13. The device according to claim 3, wherein the flexible and elastic material is used as a floor mat in an establishment open to the public or in a business with foot traffic so that foot pressure points provide thermoregulation.

Description

[0012] FIGS. 1 to 3 show the device intended in sections, for example, to be placed as a sole in shoes with the layer D in contact with the foot.

[0013] in FIG. 1, the cellular flexible material is at rest and the gas is uniformly distributed in the cells at the temperature T.sub.a and pressure P.sub.a. A distinction is made between the two layers C and D and the respective zones C and D of the cells.

[0014] in FIG. 2, pressure is applied to the flexible material and since layer D has a lower hardness than layer C, layer C will be less compressed. However, gas located in the D zones of the cells will be pushed into the C zones of the cells. Then, the gas will be compressed at the pressure P.sub.i (depending on the pressure exerted, i.e., about 2 bars for a person weighing 70 kg) and will therefore heat up to the temperature T.sub.i according to the laws of thermodynamics.

[0015] The temperature T.sub.i of the gas will thus be equal to:

T.sub.a×(P.sub.i/P.sub.a).sup.(γ−1)/γ

where γ is the adiabatic constant of the gas (approximately 1.4 for air at 293° K.) and about 376° K. if T.sub.a is 293° K. Since layer C has a greater thermal conductivity, the heat of the gas will then dissipate more easily through this layer to reach the temperature T.sub.f of about 365° K. for a thermal conductivity λ of the layer C de 1 W/m/° K.

[0016] FIG. 3 shows the material once the pressure is released (when the foot leaves the ground). The gas, pressurized, at the temperature T.sub.f, will leave the zones C to expand in the zones D and thus cool down to the temperature:

T=T.sub.f×(P.sub.a/P.sub.i).sup.(γ−1)/γ

or about 285° K., a temperature 8° K. lower than the initial temperature T.sub.a. Thanks to the low heat exchange operated by the D layer, this temperature difference will be maintained thanks to the repeated steps cycles and despite the losses inherent to the materials and to the absorption of the runner's foot.
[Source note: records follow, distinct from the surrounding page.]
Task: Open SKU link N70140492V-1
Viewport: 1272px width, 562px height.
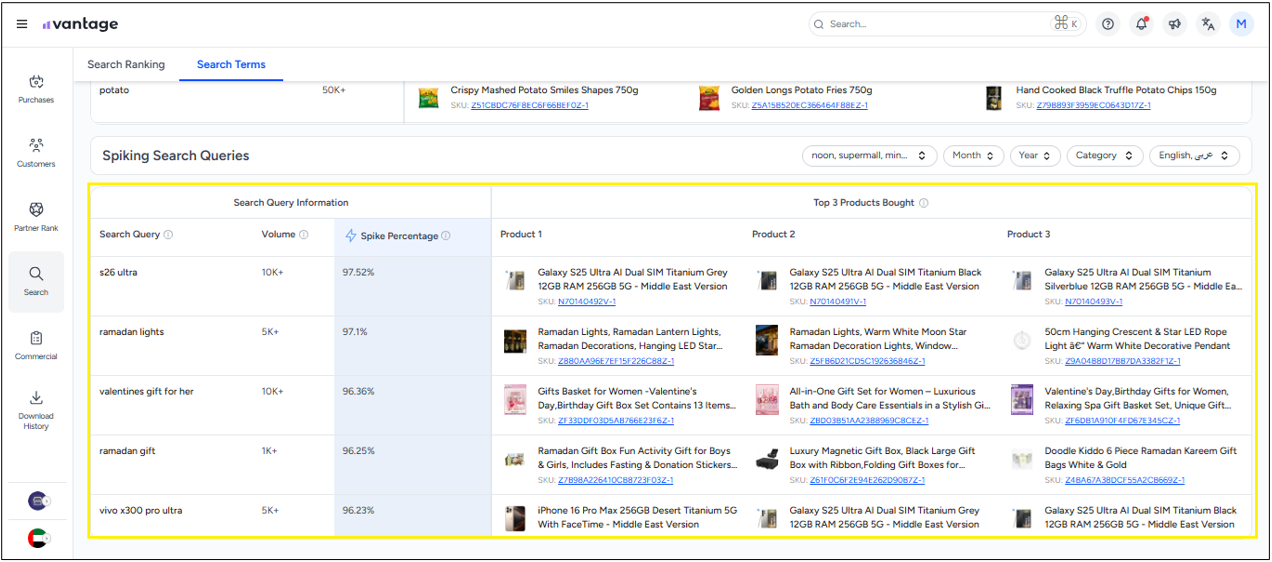Action: click(586, 301)
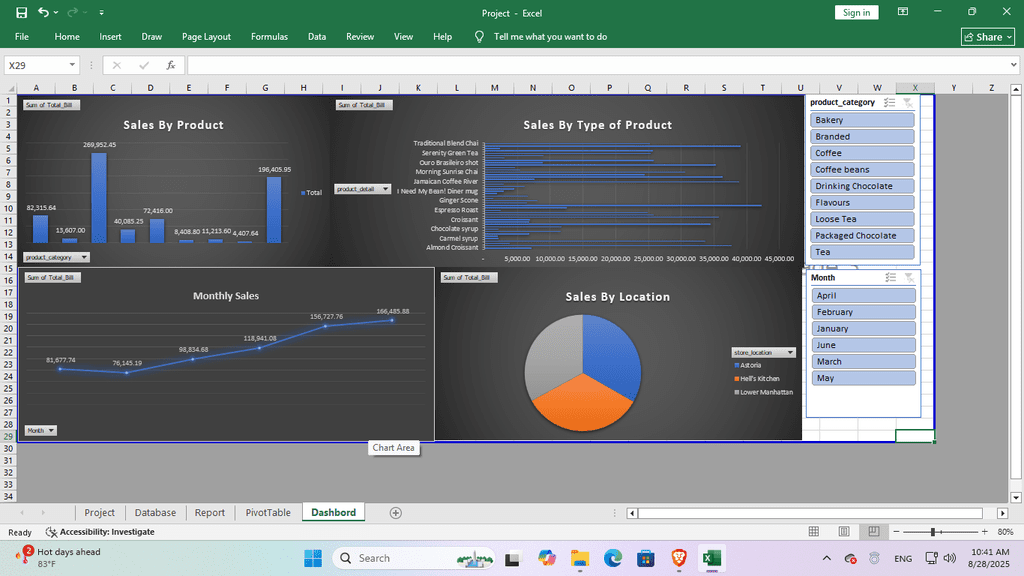
Task: Switch to Normal view icon in status bar
Action: click(x=816, y=532)
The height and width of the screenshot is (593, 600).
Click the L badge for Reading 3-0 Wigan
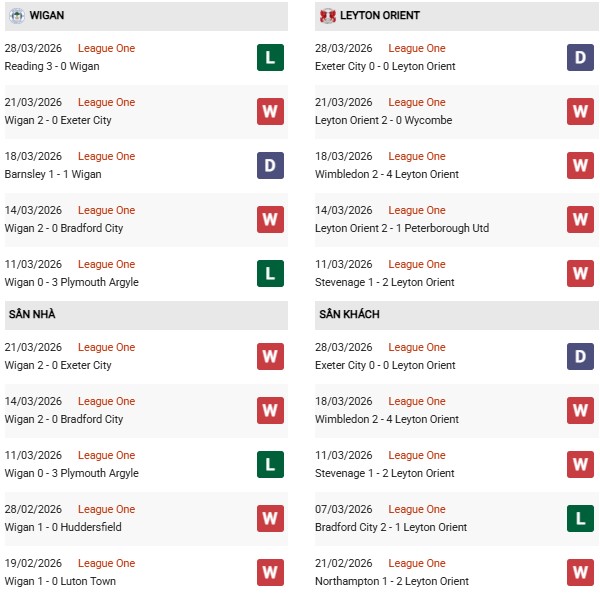click(270, 58)
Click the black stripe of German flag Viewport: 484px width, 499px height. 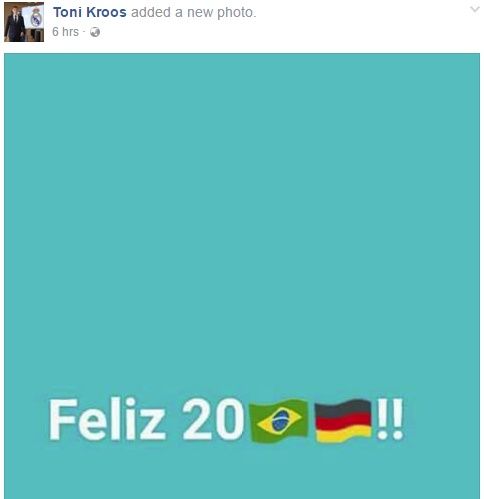343,407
[0017] In another arrangement, the flexible material may be used as a heating method. It suffices for this to invert the sole and therefore it is the layer C which is in contact with the foot. Thus, the heat generated during the compression will be in contact with the foot while the cold zone will be in contact with the bottom of the shoe.

[0018] The gas contained in the cells may simply be air, but it is advantageous to use gases with a higher adiabatic constant γ such as a monoatomic gas (Ar for example) in order to obtain a higher yield.